Customers should remove unused themes and plugins. Unmaintained third-party plugins are a common source of intrusion and may, on discovery of a known vulnerability, be disabled by Yovale with notice to the Customer.
Response to incidents
If Yovale notifies a Customer of a confirmed security issue on a Customer Site — for example, a defaced page, an injected webshell, or an outbound spam campaign — the Customer must address the issue within the timeframe stated in the notice.
Failure to remediate within the stated timeframe may result in the Customer Site being temporarily taken offline to protect other Customers and the wider internet.
Enforcement and remedies
How Yovale responds when this AUP is breached.
Graduated response
For low-severity issues, Yovale typically issues a written warning describing the issue and a reasonable timeframe for resolution.
For repeated or moderate-severity issues, Yovale may throttle the affected Customer Site, restrict specific features, or temporarily suspend the Site pending resolution.
For severe issues — including any of the prohibited-content or network-abuse categories above — Yovale may suspend or terminate the affected Customer Site and the underlying account immediately, with notice given as soon as is operationally and legally feasible.
Cooperation with authorities
Yovale will cooperate with valid legal process, including subpoenas, court orders, and law-enforcement requests, in accordance with the Privacy Policy and applicable law.
Where lawful, Yovale will give the Customer advance notice of any response to legal process so that the Customer can take independent legal advice or seek to challenge the process.
Reporting violations
Reports of AUP violations — phishing, spam, malicious content, copyright infringement, network abuse — can be sent to abuse@yovale.com.
Reports should include a description of the issue and supporting evidence (URLs, message headers, log excerpts) where available.

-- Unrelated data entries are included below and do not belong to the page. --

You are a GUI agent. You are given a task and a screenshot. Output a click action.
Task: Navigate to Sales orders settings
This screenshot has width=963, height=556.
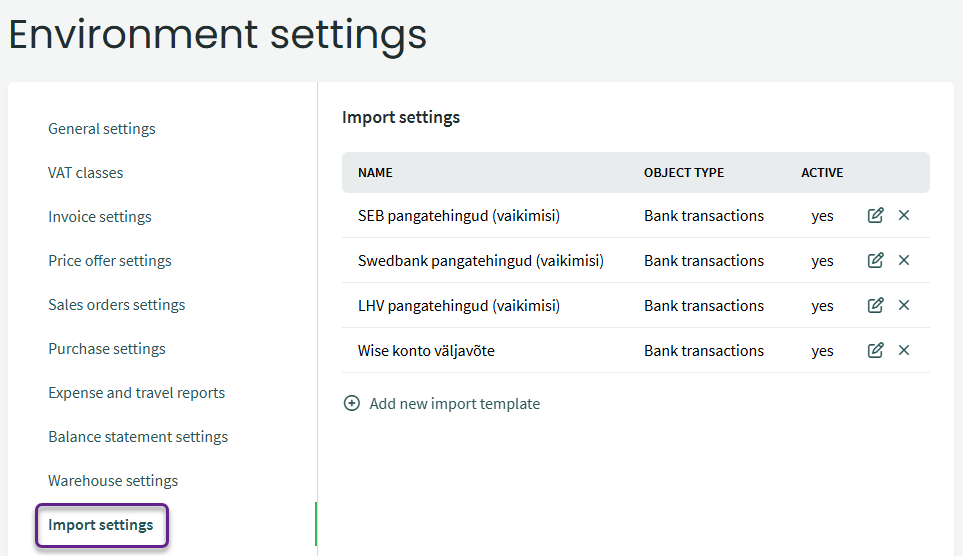[x=117, y=305]
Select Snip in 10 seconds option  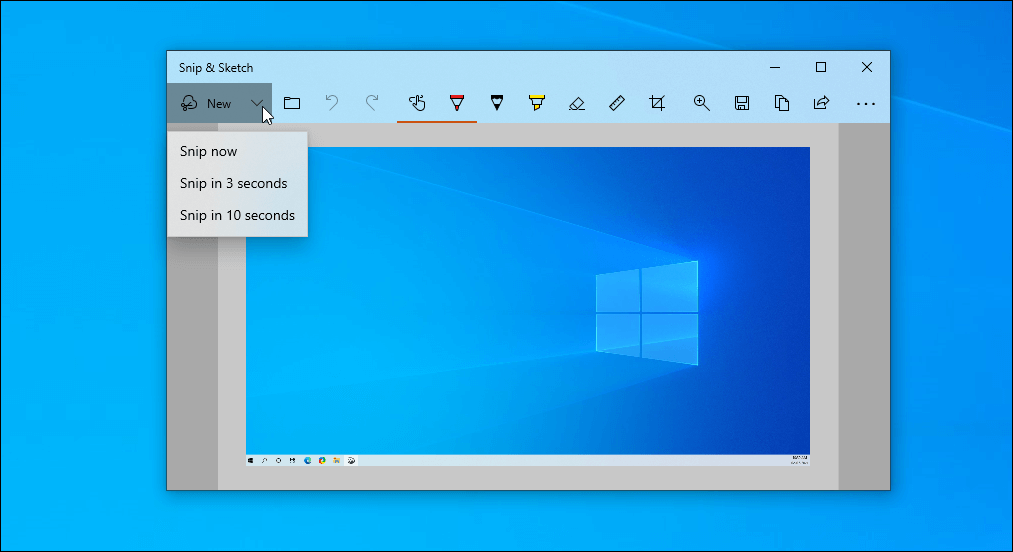[x=237, y=215]
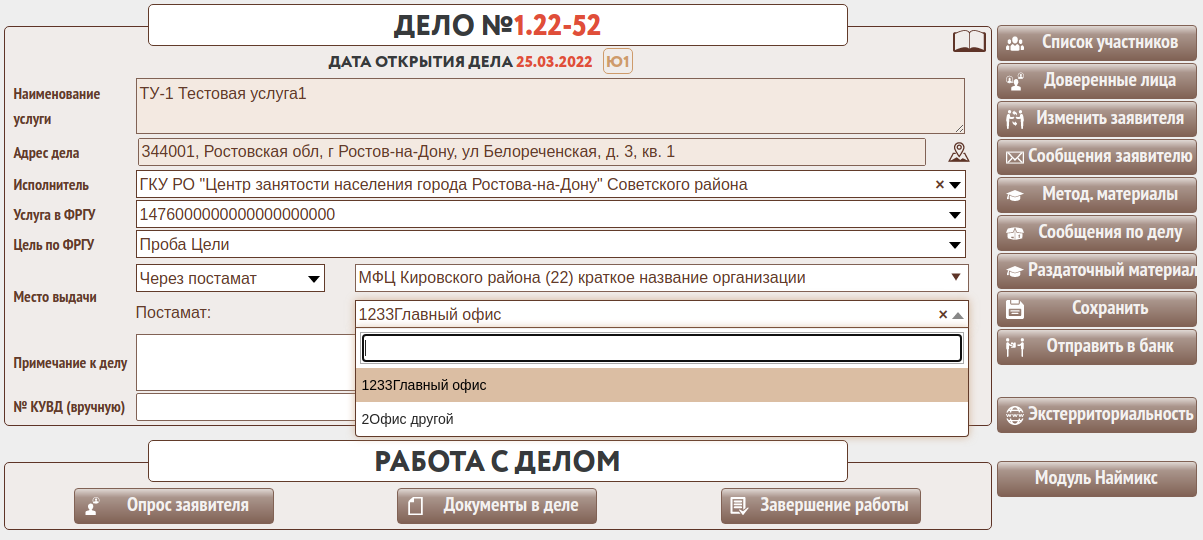Open Сообщения заявителю envelope button

1096,157
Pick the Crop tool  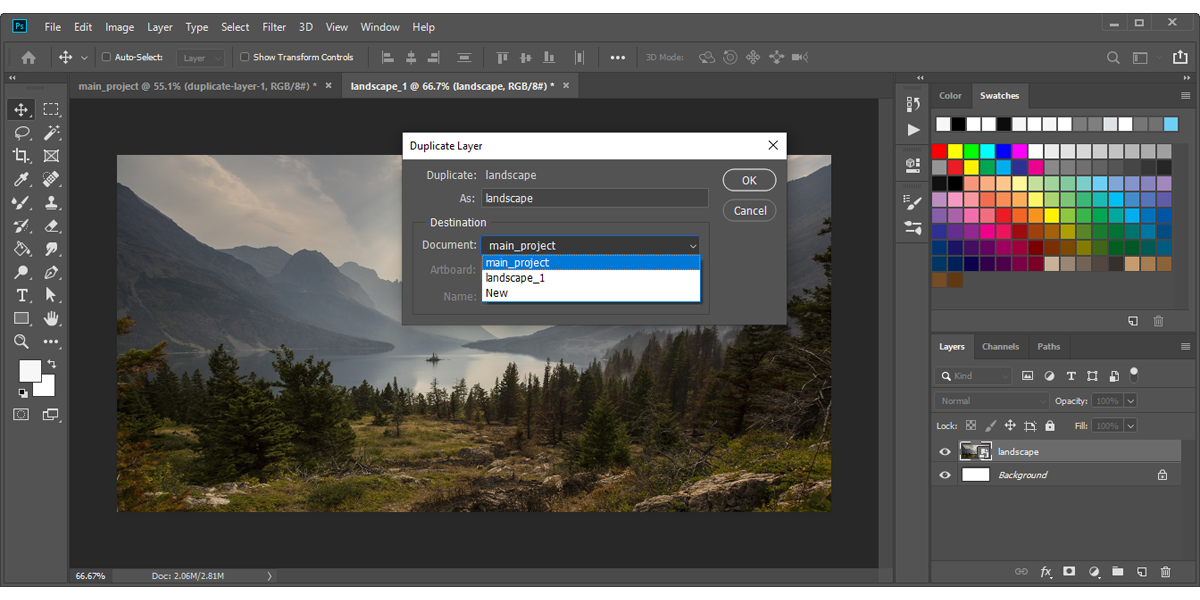(x=21, y=156)
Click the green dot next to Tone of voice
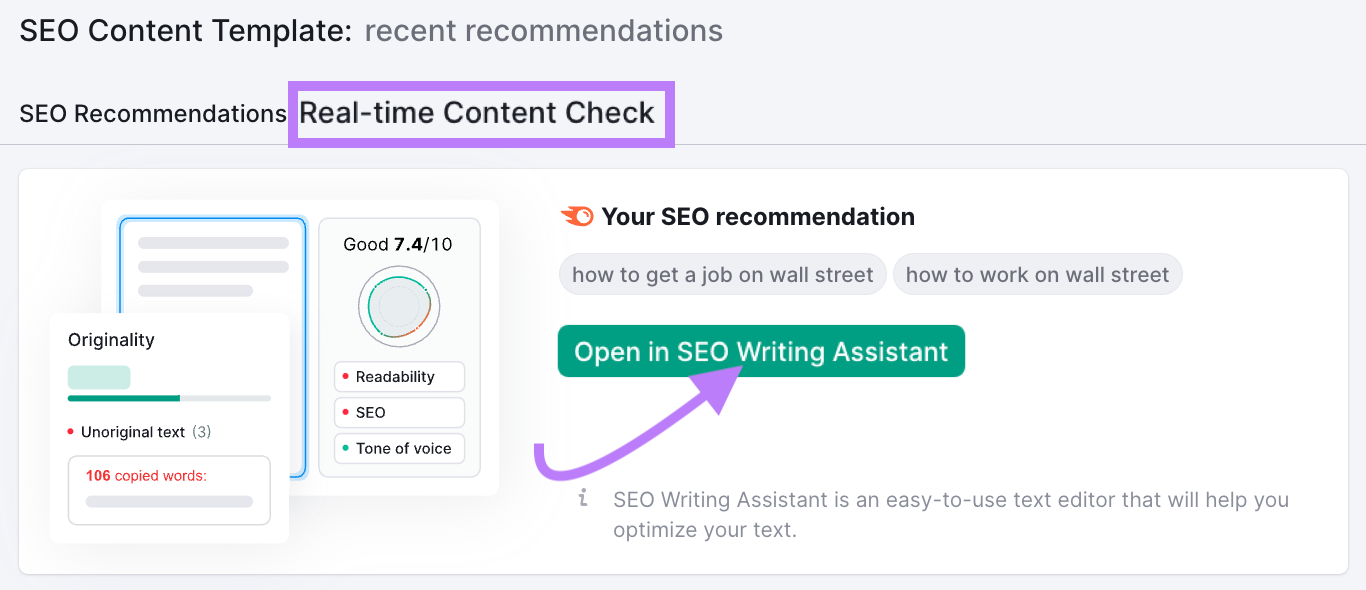 click(345, 448)
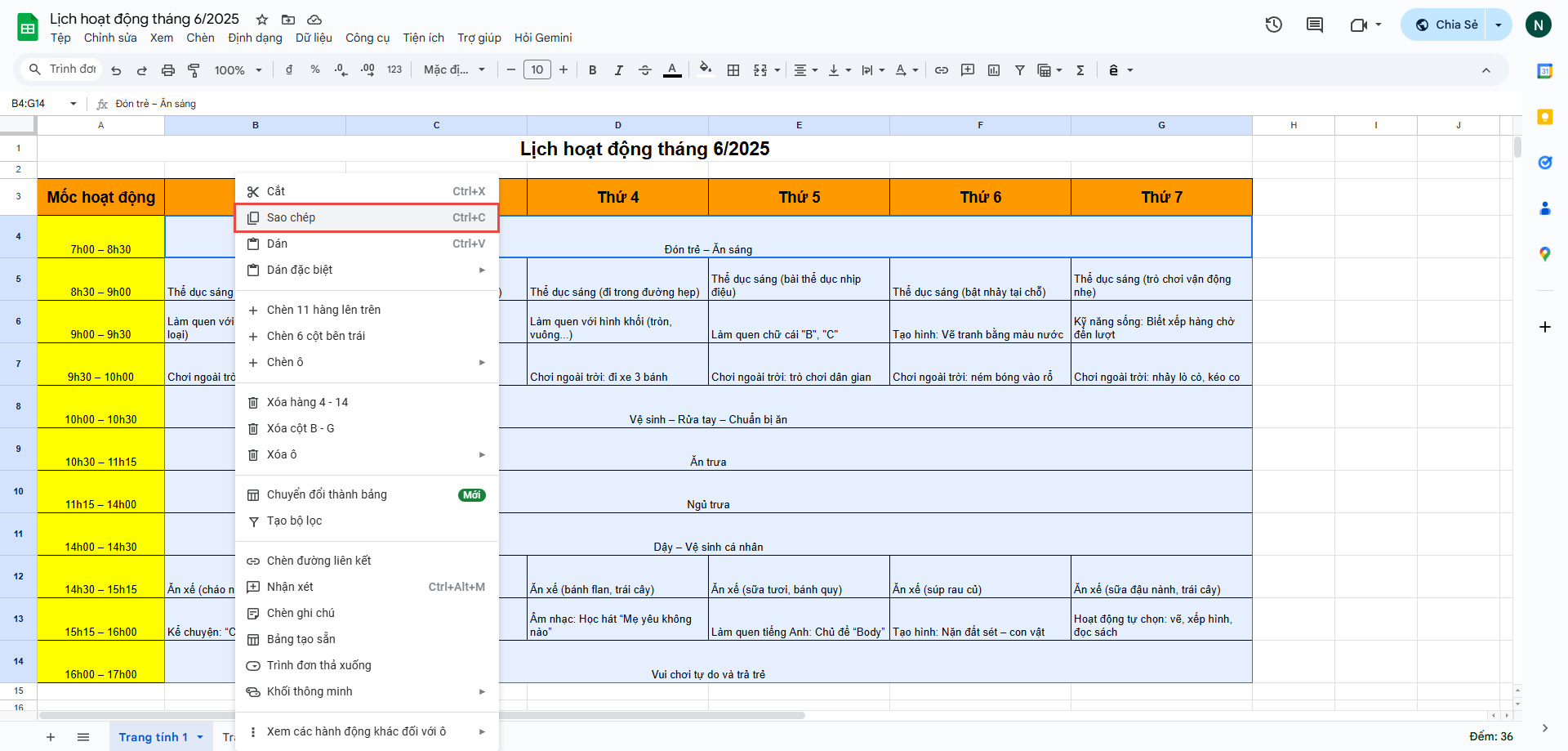This screenshot has height=751, width=1568.
Task: Switch to Trang tính 1 tab
Action: click(153, 737)
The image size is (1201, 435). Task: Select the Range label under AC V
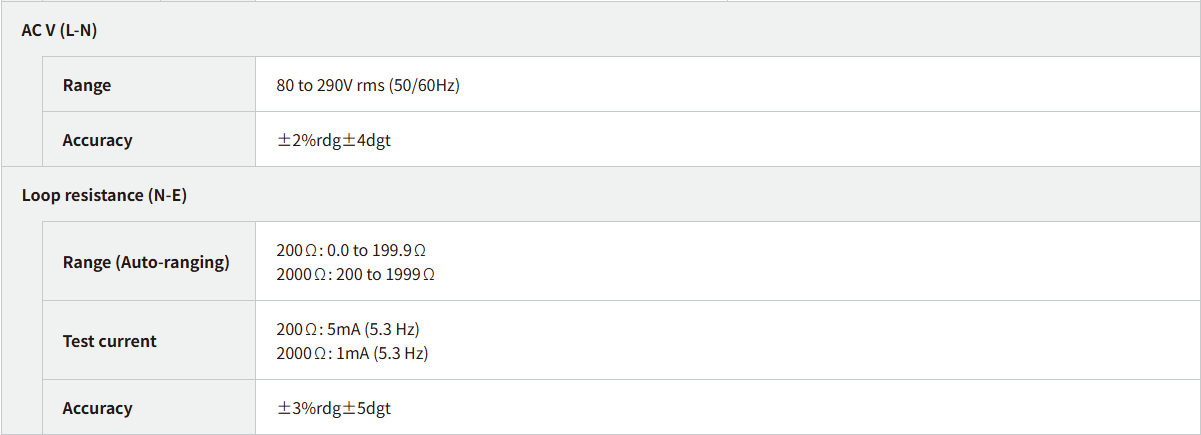87,85
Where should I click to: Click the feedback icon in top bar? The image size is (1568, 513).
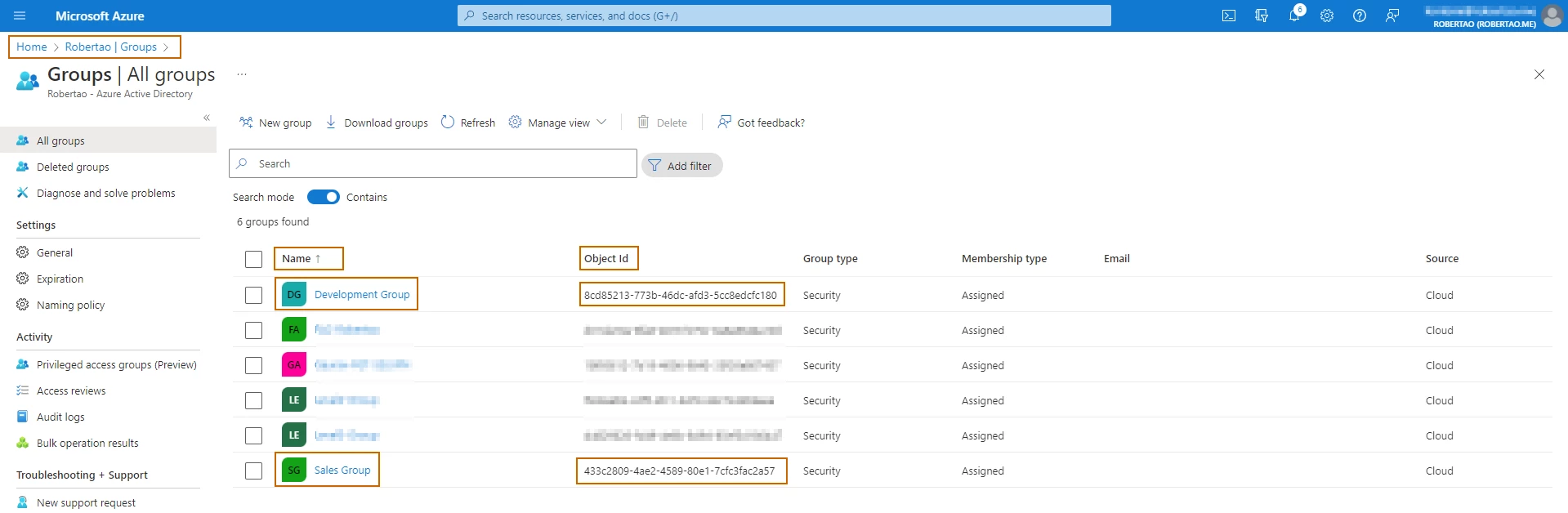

Yovale acknowledges abuse reports within 5 business days and prioritises investigation based on severity.
Changes and contact
How this AUP is updated and where to reach Yovale.
Updates
Yovale may update this AUP from time to time to reflect changes in the legal environment, observed abuse patterns, or operational practice.
Material updates will be announced through the Yovale dashboard and customer email at least 30 days before they take effect.